В произведении рассказывается о том, как молодой студент Немовецкий, сопровождающий семнадцатилетнюю гимназистку Зиночку по пути в город, в темном лесу став невольным свидетелем надругательства над ней, испытывает острое желание насилия и не останавливает себя. Здесь поэтика темного начала главенствует.

Частота употребления однокоренных слов постоянно напоминает читателю о несчастье: “темнела небольшая роща” (3, 355), “впереди стало темно” (3, 355), “тьма сгущалась” (3, 360), “тьма вкрадчиво густела” (3, 360), “три пары глаз темнели” (3, 361) (подчеркнуто мною. — Е. И.). Тьма, окружающая Немовецкого, является символом дьявольского начала, которое проникает в душу человека, и которое герой не смог побороть в себе, так как не предпринял подобных попыток. Е. А. Михеичева подчеркивает: “Лес и тьма — природные явления, помогающие проснуться в Немовецком темным инстинктам, о существовании которых он и не подозревал” (4, 187).

Самым поразительным и одновременно страшным в этом рассказе является резкий поворот сюжета, обусловленный состоянием героя: из нежного, заботливого и благопристойного он превращается в существо жестокое, аморальное, не способное контролировать свои желания и поступки. Резко контрастирует описание разговора Зиночки и Немовецкого в I главе и его поведение в финале:

“ — Вы могли бы умереть за того, кого любите? — спросила Зиночка, смотря на свою полудетскую руку.

— Да, мог бы, — решительно ответил Немовецкий, открыто и искренно глядя на нее. — А вы?

— Да, и я, — она задумалась. — Ведь это такое счастье: умереть за любимого человека. Мне очень хотелось бы.

Их глаза встретились, ясные, спокойные, и что-то хорошее послали друг другу, и губы улыбнулись” (3, 357).

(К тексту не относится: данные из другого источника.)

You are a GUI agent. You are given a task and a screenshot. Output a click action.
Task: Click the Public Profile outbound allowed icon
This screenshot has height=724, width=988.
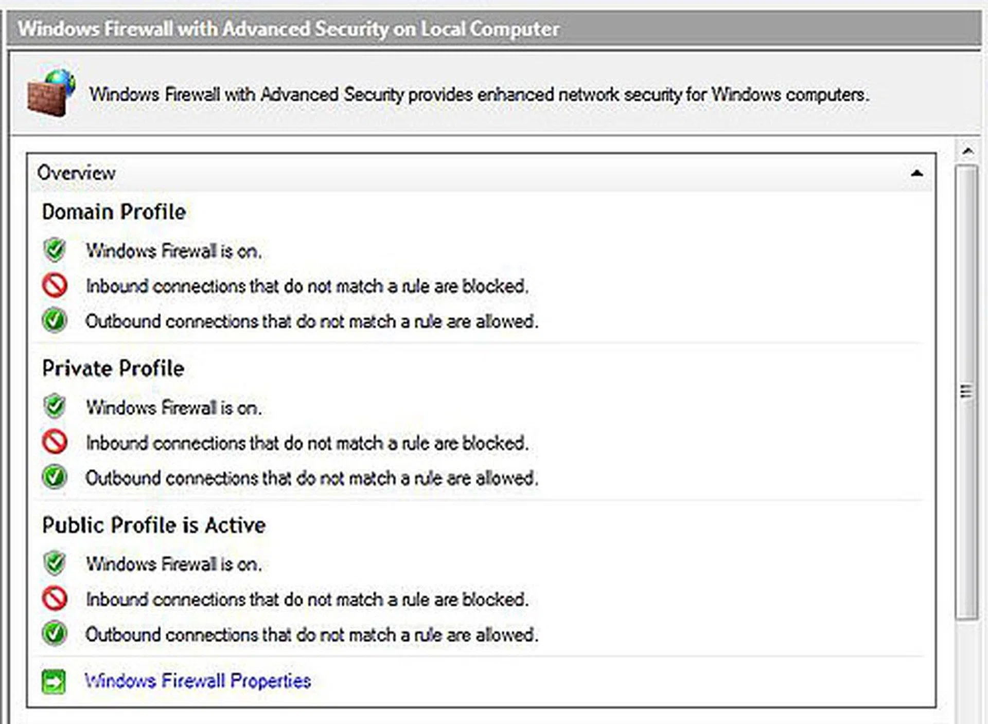[54, 634]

В этом рассказе тьма — часть натуры Немовецкого. Попадая в свою привычную стихию, темное начало, таящееся в человеке, выплескивается наружу, увлекая героя в бездну низости и преступления. Здесь мотив тьмы реализует архетипические представления о низе как страшной части мира, где главенствует мрак, греховное и грязное. Неслучайно на пути герои встречают грязных (и в прямом, и в переносном смысле) женщин, сидящих на краю ямы (символ входа в бездну), а потом мужчин, чье поведение способствует пробуждению в студенте Немовецком грязных (темных) желаний. Тьма настолько характерна для этого героя, что он не предпринимает попыток противостоять ей, сопротивляться искушению. Андреев изображает действительную бездну падения человека, который позволил тьме проникнуть в собственную душу.

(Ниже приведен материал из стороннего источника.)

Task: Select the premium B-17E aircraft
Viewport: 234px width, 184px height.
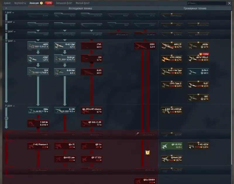Action: [171, 46]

Преступление грязных мужчин-незнакомцев — это своеобразный вариант желаний самого Немовецкого, только доведенный до крайней степени проявления. Сознание героя раздвоено: в глубинах разума остался сигнал запретности подобных действий, но слабость воли (светлого начала) и нежелание сопротивляться толкают героя к падению. Мужчины бросают Немовецкого в овраг (вниз, к месту средоточия Тьмы, Зла), выбираясь, он продолжает преступление.

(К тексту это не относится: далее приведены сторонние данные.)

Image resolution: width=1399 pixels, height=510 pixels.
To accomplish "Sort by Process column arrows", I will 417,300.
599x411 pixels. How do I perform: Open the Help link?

Тьма в душе героя и тьма, окружающая его, способствуют его превращению в зверя, выделению квинтэссенции зла: “Немовецкий остался где-то позади, а тот, что был теперь, с страстной жестокостью мял горячее и податливое тело...” (подчеркнуто мною. — Е. И.) (3, 366 — 367). “Тот, что был теперь”, — это уже иное существо, порождение тьмы, поддавшийся дьявольскому искусу человек. Закономерно, что рассказ заканчивается фразой: “И черная бездна поглотила его” (3, 367). Эта метафора объединяет в себе архетипические и христианские представления о тьме, бездне и греховности. Здесь возникают библейские аллюзии, читатель сразу же вспоминает ветхозаветную фразу: “И тьма над бездною...” (Бытие, гл. I, ст. 2). Значения ведущих слов фразы соединяются, создавая особый уровень трагизма. Автор ввергает своих героев в состояние дотварное, в ту самую Тьму безнравственности, безверия, которая характеризуется отсутствием света. В рассказе Андреева нет новой космогонии, его герой пребывает в хаосе.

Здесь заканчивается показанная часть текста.